___ Teks Bacaan ___

Seperti dalam QS.al-Baqarah 219.[35]
Artinya: demikianlah Allah menerangkan
ayat-ayat-Nya kepadamu supaya kamu
berfikir. [36]
Menurut imam Syafi’I dalam menggambarkan ijtihad
disamping al-Qur’an dan Sunah Rasul, ijtihad berfungsi baik untuk
menguji kebenaran riwayat hadis yang tidak sampai ketingkat hadist Mutawattir.
Sehingga dalam memahami hadist yang tidak tegas pengertiannya sehingga tidak
langsung dapat dipahami kecuali dengan ijtihad dan berfungsi untuk mengembangkan
prinsip-prinsip hukum yang terdapat pada al-Qur’an dan sunah seperti qiyas,
istihsan, dan maslahah mursalah. Sehingga dengan metode ijtihad
tersebut dalil-dalil yang ada pada al-Qur’an dan as Sunnah yang terbatas
daripada peristiwa yang selalu berkembang disetiap waktu, dapat terjawab dengan
ijtihad.

___ Segmen Data ___

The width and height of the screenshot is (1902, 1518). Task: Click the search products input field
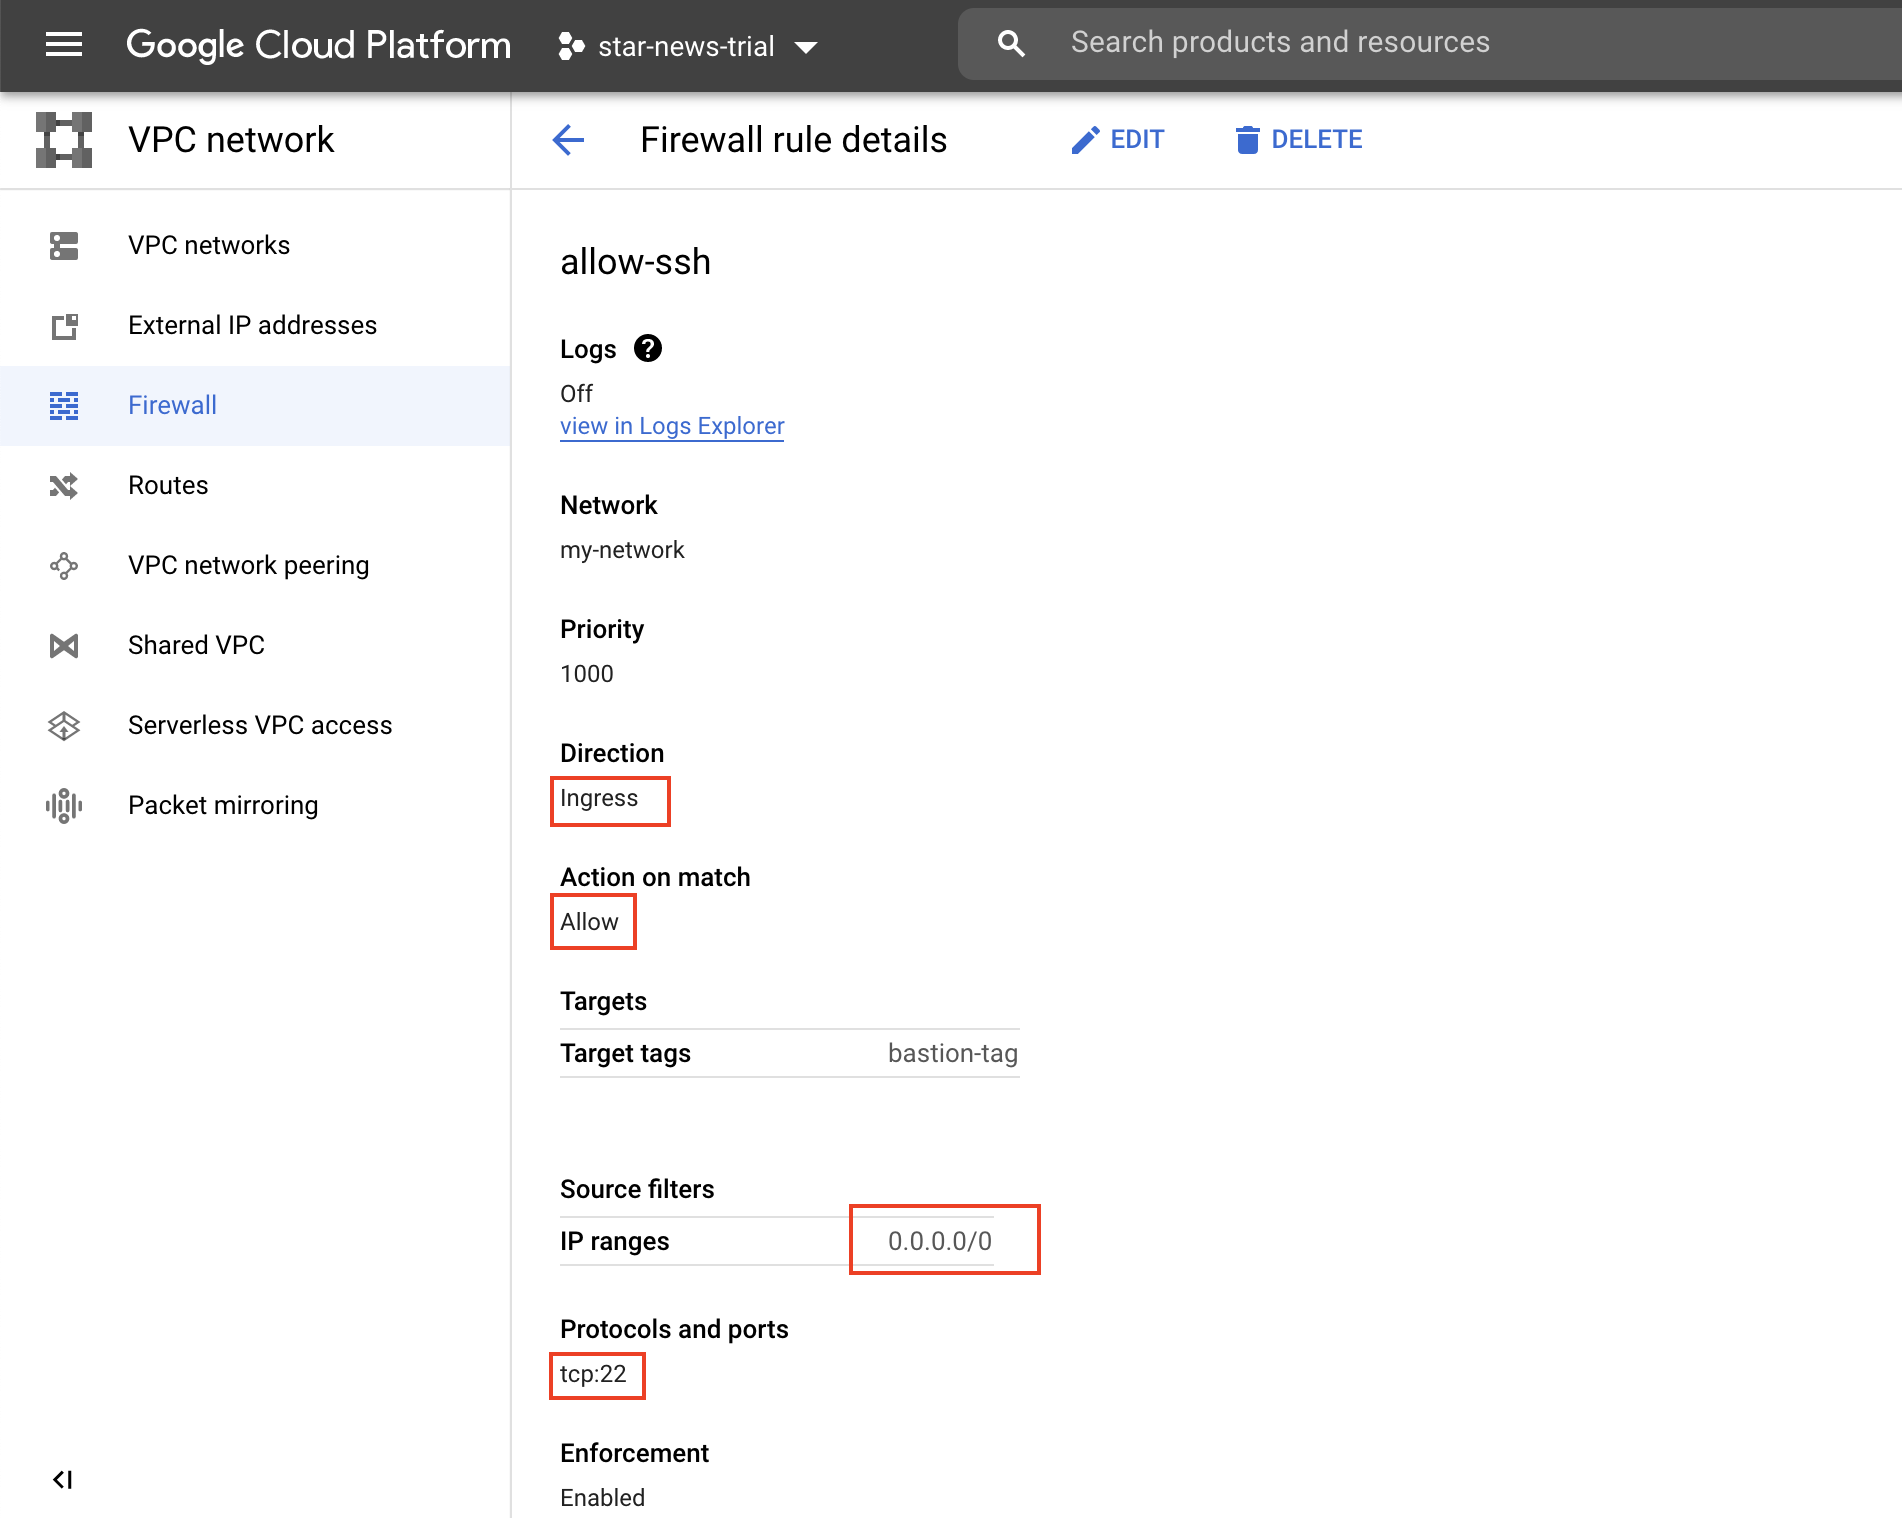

___

= Kumpulan Latihan =
a – Menurut Imam Syafi’i dalam bacaan tentang ijtihad, kebenaran apa yang diuji melalui ijtihad?
b – Sebutkan semua contoh yang diberikan bacaan tentang ijtihad untuk mengembangkan prinsip-prinsip hukum dalam al-Qur’an dan sunah.

= Kunci Jawaban =
a – Kebenaran riwayat hadis yang tidak sampai ke tingkat hadis mutawatir.

b – Qiyas, istihsan, dan maslahah mursalah.